One of the key decisions in designing a compute infrastructure is how to handle networking.
For platforms that are designed to deliver applications, it is now common knowledge that application developers need a platform that can execute and manage containers (rather than VMs).
When it comes to networking, however, the choices are less clear. In what scenarios are designs based on single layer preferable vs. overlay networks ?
The answer to this question is not a simplistic one based on “encapsulation overhead”; while there are overlay networking projects that do exhibit poor performance, production ready solutions such as OpenContrail have performance characteristics on both throughput and PPS similar to the Linux kernel bridge implementation. When not using an overlay, it is still necessary to use an internal bridge to demux the container virtual-ethernet interface pairs.
The key aspect to consider is operational complexity!
From a bottoms-up perspective, one can build an argument that a network design with no encapsulation that simply uses an address prefix per host (e.g. a /22) provides the simplest possible solution to operate. And that is indeed the case if one assumes that discovery, failover and authentication can be handled completely at the “session” layer (OSI model).
I’m familiar with a particular compute infrastructure where this is the case: all communication between containers uses a common “RPC” layer which provides discovery, authentication and authorization and a common presentation layer.
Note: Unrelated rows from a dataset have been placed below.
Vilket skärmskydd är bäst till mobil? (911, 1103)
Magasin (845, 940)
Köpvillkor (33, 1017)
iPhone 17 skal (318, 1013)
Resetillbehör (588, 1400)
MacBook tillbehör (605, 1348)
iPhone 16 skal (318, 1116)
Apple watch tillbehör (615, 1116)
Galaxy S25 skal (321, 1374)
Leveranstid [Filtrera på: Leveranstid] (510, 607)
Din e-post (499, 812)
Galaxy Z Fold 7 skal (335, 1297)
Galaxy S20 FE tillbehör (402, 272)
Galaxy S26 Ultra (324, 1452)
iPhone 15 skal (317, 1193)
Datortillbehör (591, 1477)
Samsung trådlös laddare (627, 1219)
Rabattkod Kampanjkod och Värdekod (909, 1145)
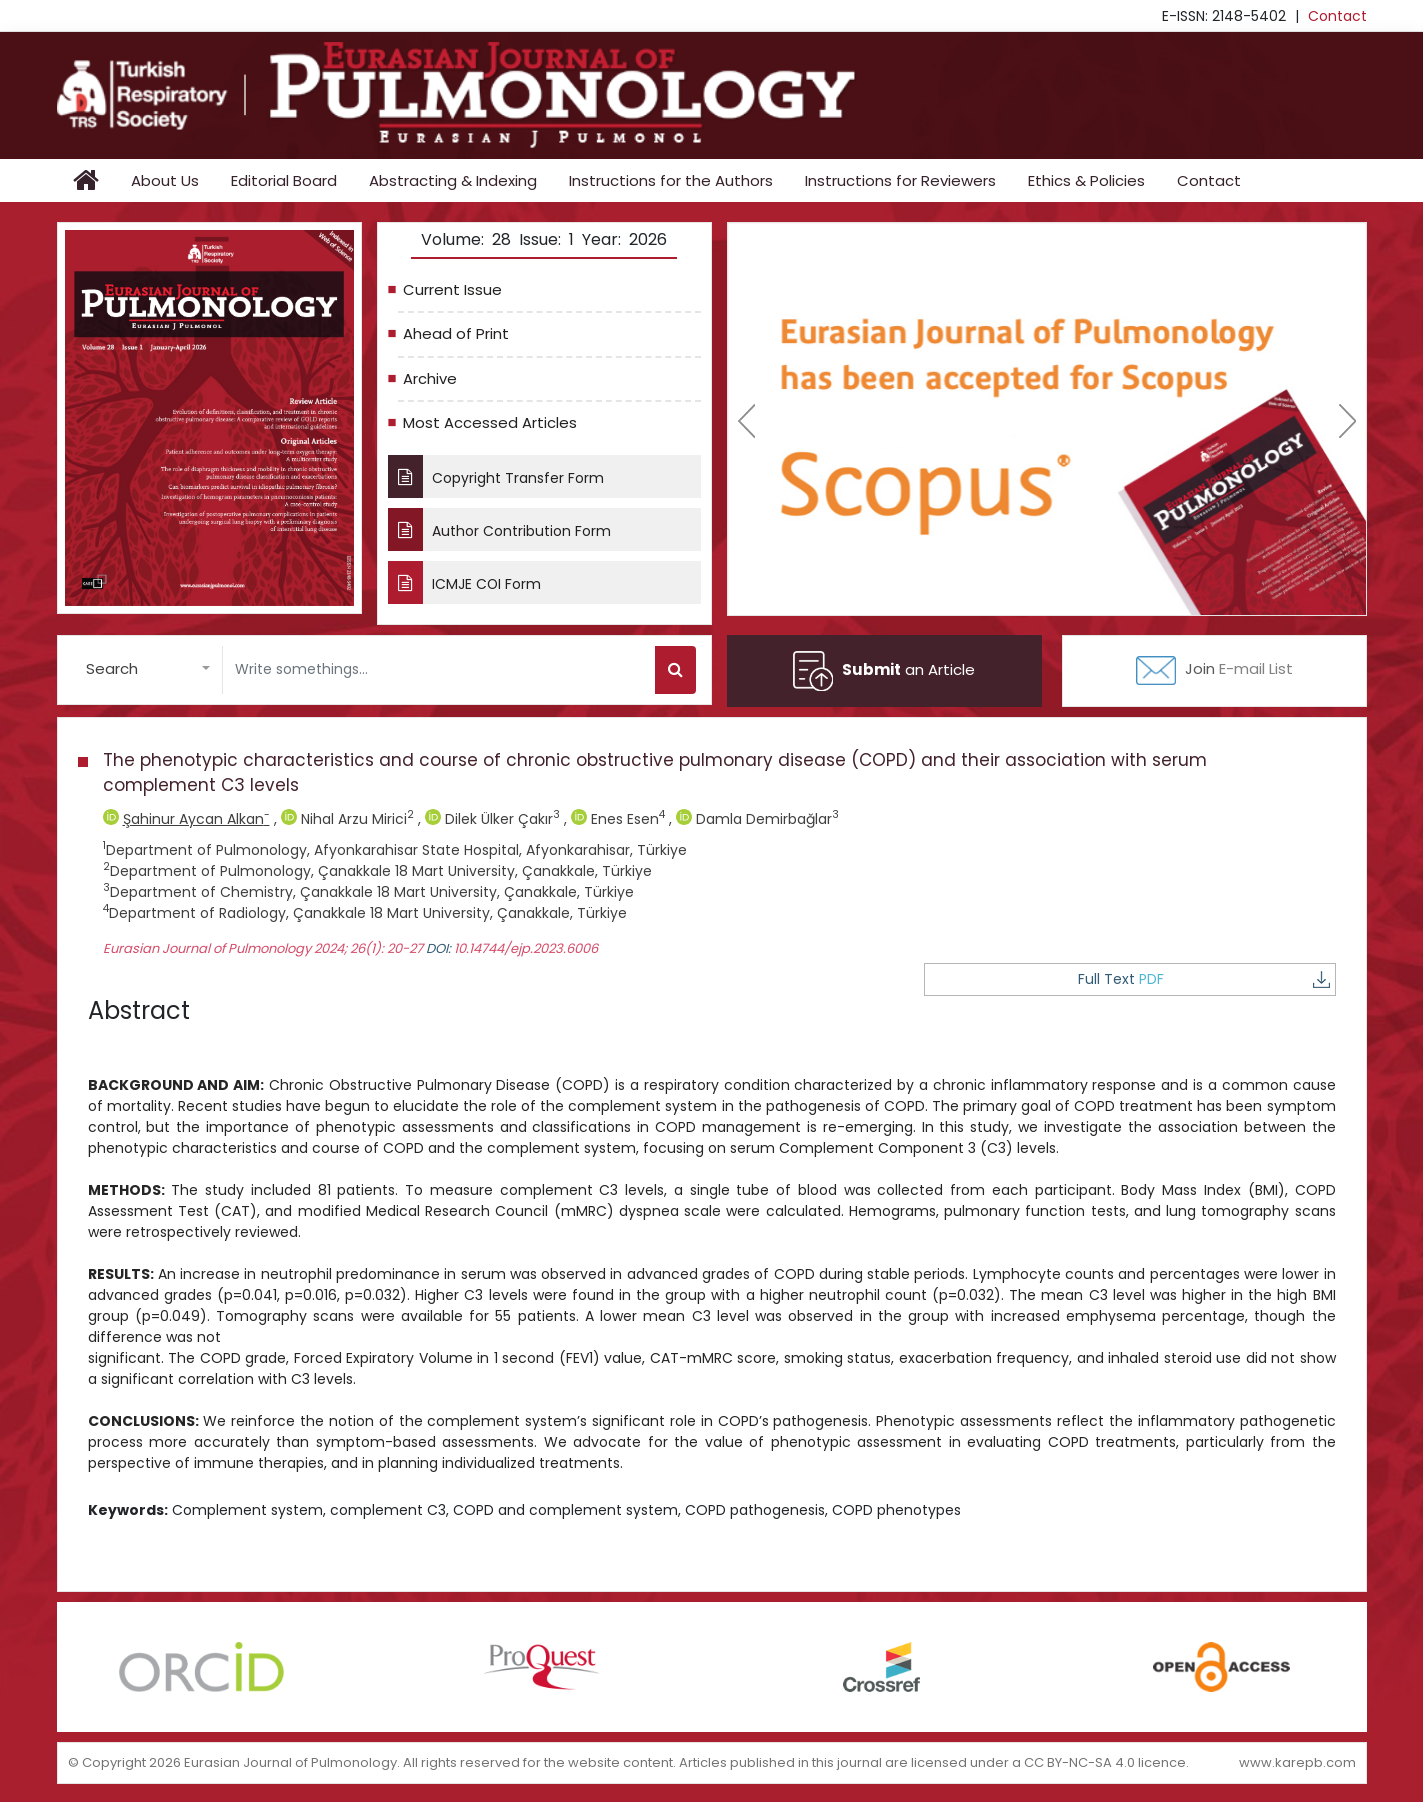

In the scenario I’m familiar with, this works well because every single application component was written from scratch.
The key take away for me from observing this infrastructure operate was not really whether an overlay is used or not. The key lesson, in my mind, is that it is possible to operate the physical switching infrastructure independently of the problems of discovery, application failover and authentication. I believe that those with a background in operations in traditional enterprise networking environments can fully appreciate how decoupling the switching infrastructure from these problems can lead not only to simpler operations but also to driving up the throughput of the network fabric.
In environments where not all application components use the same common RPC layer or where a “belt and suspenders” approach is desirable, discovery, authorization and failover are a function that the infrastructure is expected to deliver to the applications.
Whenever that is the case, using an overlay network design provides the simplest (from an operations standpoint) way to implement this functionality because it offers a clear separation between the application layer and the physical infrastructure.
In the work we’ve been doing with OpenContrail around kubernetes/openshift, OpenContrail provides:
- access control between application tiers and services (a.k.a micro-segmentaion);
- service discovery and failover, by mapping the service’s virtual IP address (aka ClusterIP) to the instances (Pods) that implement the service;
- traffic monitoring and reporting on a per app-tier basis;
While OpenContrail introduces its own software stack which has an inherent operational complexity; this functionality can be operated independently of the switching infrastructure. And it is totally agnostic to the switching infrastructure. It can operate the same way
on a private cloud environment or on a public cloud; on any public cloud.
Using an overlay, allows OpenContrail to carry with the packet the information of the “network context” for purposes of both access control and traffic accounting and analysis. It also provides a clean separation between the virtual IP address space and the physical
For instance, address pools do not have to be pre-allocated on a per node basis. And while IPv6 can bring an almost infinite address pool sizes, that doesn’t address the problem of discovery and failover for the virtual IP addresses associated with a service (a.k.a ClusterIPs in k8s).
In addition to this, standard based overlays such as OpenContrail can carry the information of the virtual network segment across multiple clusters or different infrastructure. A simple example: one can expose multiple external services (e.g. an Oracle DB and a DB2 system) to a single cluster while maintaining independent access-control (that doesn’t depend on listing individual IP addresses).
From an operational perspective, it is an imperative to separate the physical infrastructure, which is probably different on a cluster by cluster basis, from the services provided by the cluster. When discovery, authorization and failover are not a pure session layer
implementation it makes sense to use a network overlay.